Danny R. Bentley is an American politician who served as a Republican member of the Kentucky House of Representatives from 2017 to 2025. He represented Kentucky's 98th House district which included Greenup County as well as part of Boyd County. He chose not to seek reelection in 2024.

==Background==
Bentley was raised in South Shore, Kentucky, and attended McKell High School. While at McKell, Bentley played both football and baseball alongside future Cincinnati Reds pitcher and coach, Don Gullett. After graduating in 1968, he went on to attend Eastern Kentucky University before transferring to the University of Kentucky where he would earn both his Bachelor of Science and Doctor of Pharmacy degrees.

Following graduation, Bentley was employed by Revco for nearly 20 years before opening his own pharmacy in 1991. During this period, he also was employed as an assistant professor of biology at Ohio University's Southern Campus.

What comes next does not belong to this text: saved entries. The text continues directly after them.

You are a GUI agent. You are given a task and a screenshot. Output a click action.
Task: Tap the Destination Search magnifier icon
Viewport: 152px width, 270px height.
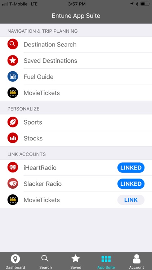click(x=13, y=44)
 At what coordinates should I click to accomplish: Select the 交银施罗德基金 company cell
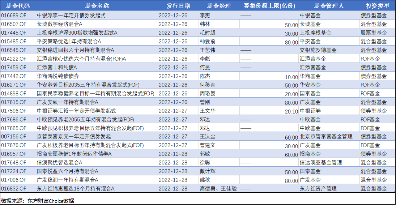coord(318,50)
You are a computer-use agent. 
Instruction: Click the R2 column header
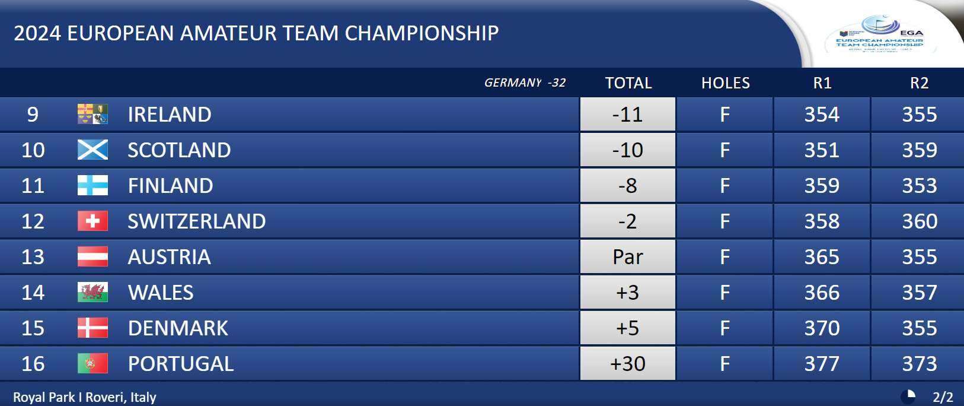[920, 83]
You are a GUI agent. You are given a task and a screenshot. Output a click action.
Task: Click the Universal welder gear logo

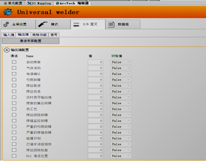[x=8, y=12]
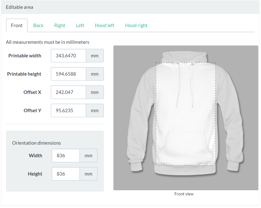
Task: Click into the Printable height field
Action: click(68, 74)
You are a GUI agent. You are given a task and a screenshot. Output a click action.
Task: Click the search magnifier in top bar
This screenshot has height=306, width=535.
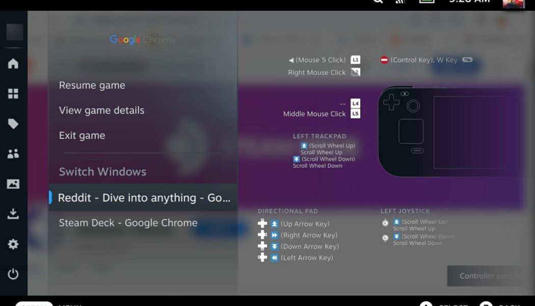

Bentley identifies as a Baptist, and is a deacon and trustee of the First Baptist Church of Russell. He is also a fellow of the American College of Apothecaries.

==Political career==

=== Insulin advocacy ===
Bentley, who has type 2 diabetes himself, has been an active advocate for increased accessibility to insulin and diabetes care throughout his tenure. From 2018 to 2024, Bentley introduced or co-sponsored 10 measures related to diabetes care including an attempt to pass "Alec's Law" which would have established a program to provide either a 30-day or 12-month supply of insulin at a reduced cost to individuals whose insurance carriers stopped providing insulin coverage.

During the 2021 Kentucky General Assembly, Bentley introduced House Bill 95 which capped insulin co-pay costs at $30 for individuals on state health insurance plans. It passed both chambers unanimously and was signed into law by Governor Andy Beshear on March 22, 2021.

=== Controversy ===
During the 2022 Kentucky General Assembly, Bentley stated in a committee meeting that the abortion pill RU-486 was developed from the deadly chemical agent Zyklon B, and that the abortion pill was "invented by a Jew". He then went on a tangent about Jewish women's sexual habits."Did you know that a Jewish woman has less cancer of the cervix than any other race in this country or this world? And why is that? Because the Jewish women only have one sex partner."Bentley was condemned by multiple Jewish groups and Governor Beshear. Bentley later apologized for his statements, and stated that he stood with the Jewish community against hatred.

=== Elections ===

- 2016 Bentley was unopposed in the 2016 Republican primary for Kentucky's 98th House district and won the 2016 Kentucky House of Representatives election with 9,823 votes (54.1%) against Democratic incumbent Lew Nicholls.
- 2018 Bentley was unopposed in the 2018 Republican primary and won the 2018 Kentucky House of Representatives election with 8,131 votes (55.4%) against Democratic candidate R. B. McKenzie.
- 2020 Bentley was unopposed in both the 2020 Republican primary and the 2020 Kentucky House of Representatives election, winning the latter with 16,536 votes.
- 2022 Bentley won the 2022 Republican primary with 3,495 votes (73%) and was unopposed in the 2022 Kentucky House of Representatives election, winning with 12,216 votes.